### Page excerpt
Dawg Daze Shadows

Some days that arrive in your life will leave a deep mark that can remain until you draw your last breath. This one cold and rainy Seattle winter’s day in January of 1977 would become one of those benchmark days. Similar days like this had become another forced fact of life I had endured throughout my five years of playing football at the University of Washington. This particular day however, was about to strike an even more dismal, darker chord inside of me. There was something alien churning deep inside of me — aside from the day to day dreary encounters I felt from the gray and blackened skies that always loomed overhead. I loathed this sunlight deprived time of year in the great Pacific Northwest. Its beauty was gone. I just couldn’t see it. The hope of possibly catching a glimpse of warming sunshine seemed nothing more than some fleeting fantasy at best or something of a miracle that could be cast only by God himself.

I bounded cautiously to evade the puddles scattered atop the rain soaked asphalt parking lot between the Tubby Graves Building that housed the athletic department and my destination the Charles “Hec” Edmundson Pavilion. My lower campus stride which had evolved throughout my years of cross campus excursions had quickened much more so than usual this particular day. I failed miserably with my futile attempt and effort to out maneuver the rain. Another twenty minute journey had come to an end. Once again, it led me to a very familiar door to escape the beating raindrops from the darkened skies above. As I entered the Pav — a place which had become part of my off-season training and football pursuits of the previous five years — I casually shook the rain from my mane of long brown hair. As was repetitious habit on these rainy escapades, I then unsnapped and flipped open my Husky letterman’s jacket and brushed away the excess rain.

Then it was time to begin my ritualistic walk across the surface of the tan tartan track. Its white lined and numbered lanes skirted the edge of the moveable wooden basketball bleachers that had been pulled out for that evening’s Husky varsity basketball game. I recognized the solitary figure of a man, adorned in his grayish custodian’s overalls striding rhythmically atop the shiny hardwood floor. Somehow in my mind, I could hear the ticking of the beat he was marching to from some unheard cadence by marking time from deep within his wandering mind. He methodically pushed his woodened handled gray colored dust mop with each pass up and down the court, swept the shimmering surface of the portable basketball floor in preparation for the evening’s game.

### Available data
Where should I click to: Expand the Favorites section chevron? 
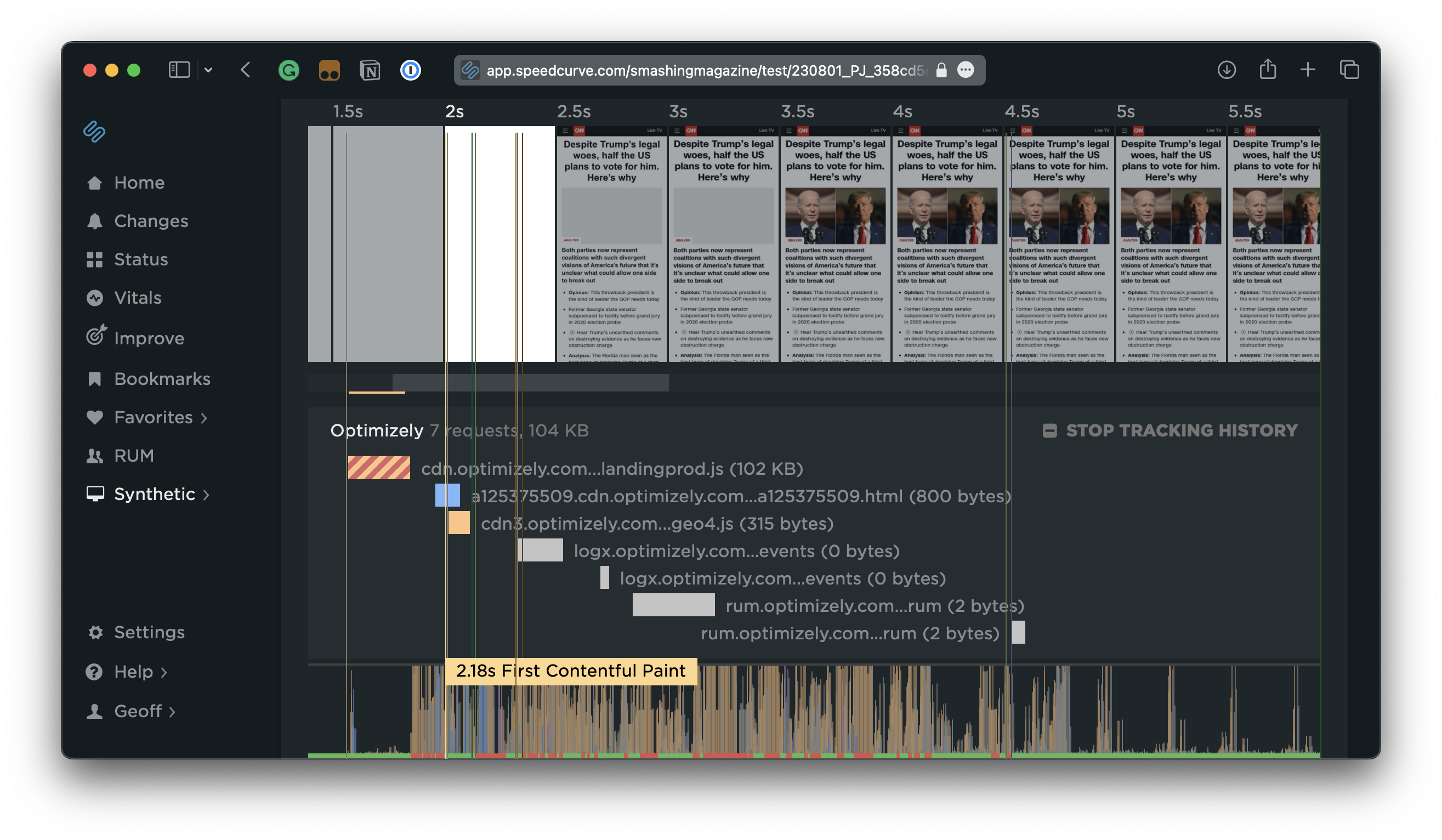(x=205, y=418)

### Exercise task
Please continue the passage about the rainy Seattle day, starting right after its final sentence. The data has nothing to do with the passage about the rainy Seattle day.

### Result for this task
This hallowed competitor’s great hall of my athletic pursuits seemed almost empty, reverent. One, lone invasive sound emanated from the faint reverberating echoes that bounced off the walls and steel girdered ceiling. Its source?  The custodian’s striding gate from the resonating, well timed bumping of his broom as he tended to his duties. Along with me, there were a few early arrivals funneling in to set about their daily training routines. Their quiet, respectful echoes began to awaken this athletic sanctuary began to awaken some sleeping giant and filled the Pav’s empty space.  I strolled along the casual curve of the track and as I had ceremoniously done as that creature of habit I had become time and time before, I broke off towards the football locker room located on the opposite side of the pavilion from where I had entered just a minute or so before.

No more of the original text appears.